• What you have to do: Every entry needs to be printed exactly, please.

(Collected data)
—————

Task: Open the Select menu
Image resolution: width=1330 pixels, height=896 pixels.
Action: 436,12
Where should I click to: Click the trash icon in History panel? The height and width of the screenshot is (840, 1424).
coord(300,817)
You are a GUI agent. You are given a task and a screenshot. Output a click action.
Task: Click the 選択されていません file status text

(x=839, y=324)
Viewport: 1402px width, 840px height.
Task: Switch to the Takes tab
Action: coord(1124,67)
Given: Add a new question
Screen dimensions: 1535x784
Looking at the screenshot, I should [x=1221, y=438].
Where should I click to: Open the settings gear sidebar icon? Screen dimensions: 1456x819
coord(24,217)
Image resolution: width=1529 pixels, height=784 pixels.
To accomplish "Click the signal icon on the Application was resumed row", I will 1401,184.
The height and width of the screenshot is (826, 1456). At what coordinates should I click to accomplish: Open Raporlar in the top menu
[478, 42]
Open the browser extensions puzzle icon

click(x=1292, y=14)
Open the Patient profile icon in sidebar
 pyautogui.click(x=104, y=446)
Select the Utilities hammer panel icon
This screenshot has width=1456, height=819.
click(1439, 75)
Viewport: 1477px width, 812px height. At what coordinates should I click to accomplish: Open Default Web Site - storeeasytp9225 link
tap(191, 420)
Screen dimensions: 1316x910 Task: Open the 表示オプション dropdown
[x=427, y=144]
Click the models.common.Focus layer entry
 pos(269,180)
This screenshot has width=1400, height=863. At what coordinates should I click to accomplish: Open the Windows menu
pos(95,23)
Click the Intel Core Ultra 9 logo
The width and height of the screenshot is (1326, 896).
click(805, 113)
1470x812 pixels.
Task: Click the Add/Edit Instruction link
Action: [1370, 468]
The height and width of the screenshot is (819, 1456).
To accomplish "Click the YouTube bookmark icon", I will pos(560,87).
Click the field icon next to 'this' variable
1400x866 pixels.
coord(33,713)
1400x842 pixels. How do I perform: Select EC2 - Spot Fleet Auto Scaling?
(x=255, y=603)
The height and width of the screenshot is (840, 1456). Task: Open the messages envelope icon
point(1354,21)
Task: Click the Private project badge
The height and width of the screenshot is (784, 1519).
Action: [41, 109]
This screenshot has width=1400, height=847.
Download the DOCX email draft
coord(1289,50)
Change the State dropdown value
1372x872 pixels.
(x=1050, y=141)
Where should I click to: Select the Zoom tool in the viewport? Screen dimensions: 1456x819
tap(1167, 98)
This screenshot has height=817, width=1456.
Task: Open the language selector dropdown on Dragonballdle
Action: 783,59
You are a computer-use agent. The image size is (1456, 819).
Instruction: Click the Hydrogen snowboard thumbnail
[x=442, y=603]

—————

• Response area:
Task: Open the Select menu
Image resolution: width=1330 pixels, height=896 pixels.
Action: 436,12
Where should I click to: Click the trash icon in History panel? The height and width of the screenshot is (840, 1424).
coord(300,817)
You are a GUI agent. You are given a task and a screenshot. Output a click action.
Task: Click the 選択されていません file status text

(x=839, y=324)
Viewport: 1402px width, 840px height.
Task: Switch to the Takes tab
Action: coord(1124,67)
Given: Add a new question
Screen dimensions: 1535x784
Looking at the screenshot, I should [x=1221, y=438].
Where should I click to: Open the settings gear sidebar icon? Screen dimensions: 1456x819
coord(24,217)
Image resolution: width=1529 pixels, height=784 pixels.
To accomplish "Click the signal icon on the Application was resumed row", I will 1401,184.
The height and width of the screenshot is (826, 1456). At what coordinates should I click to accomplish: Open Raporlar in the top menu
[478, 42]
Open the browser extensions puzzle icon

click(x=1292, y=14)
Open the Patient profile icon in sidebar
 pyautogui.click(x=104, y=446)
Select the Utilities hammer panel icon
This screenshot has width=1456, height=819.
click(1439, 75)
Viewport: 1477px width, 812px height. At what coordinates should I click to accomplish: Open Default Web Site - storeeasytp9225 link
tap(191, 420)
Screen dimensions: 1316x910 Task: Open the 表示オプション dropdown
[x=427, y=144]
Click the models.common.Focus layer entry
 pos(269,180)
This screenshot has width=1400, height=863. At what coordinates should I click to accomplish: Open the Windows menu
pos(95,23)
Click the Intel Core Ultra 9 logo
The width and height of the screenshot is (1326, 896).
click(805, 113)
1470x812 pixels.
Task: Click the Add/Edit Instruction link
Action: [1370, 468]
The height and width of the screenshot is (819, 1456).
To accomplish "Click the YouTube bookmark icon", I will pos(560,87).
Click the field icon next to 'this' variable
1400x866 pixels.
coord(33,713)
1400x842 pixels. How do I perform: Select EC2 - Spot Fleet Auto Scaling?
(x=255, y=603)
The height and width of the screenshot is (840, 1456). Task: Open the messages envelope icon
point(1354,21)
Task: Click the Private project badge
The height and width of the screenshot is (784, 1519).
Action: [41, 109]
This screenshot has width=1400, height=847.
Download the DOCX email draft
coord(1289,50)
Change the State dropdown value
1372x872 pixels.
(x=1050, y=141)
Where should I click to: Select the Zoom tool in the viewport? Screen dimensions: 1456x819
tap(1167, 98)
This screenshot has height=817, width=1456.
Task: Open the language selector dropdown on Dragonballdle
Action: 783,59
You are a computer-use agent. The image size is (1456, 819).
Instruction: Click the Hydrogen snowboard thumbnail
[x=442, y=603]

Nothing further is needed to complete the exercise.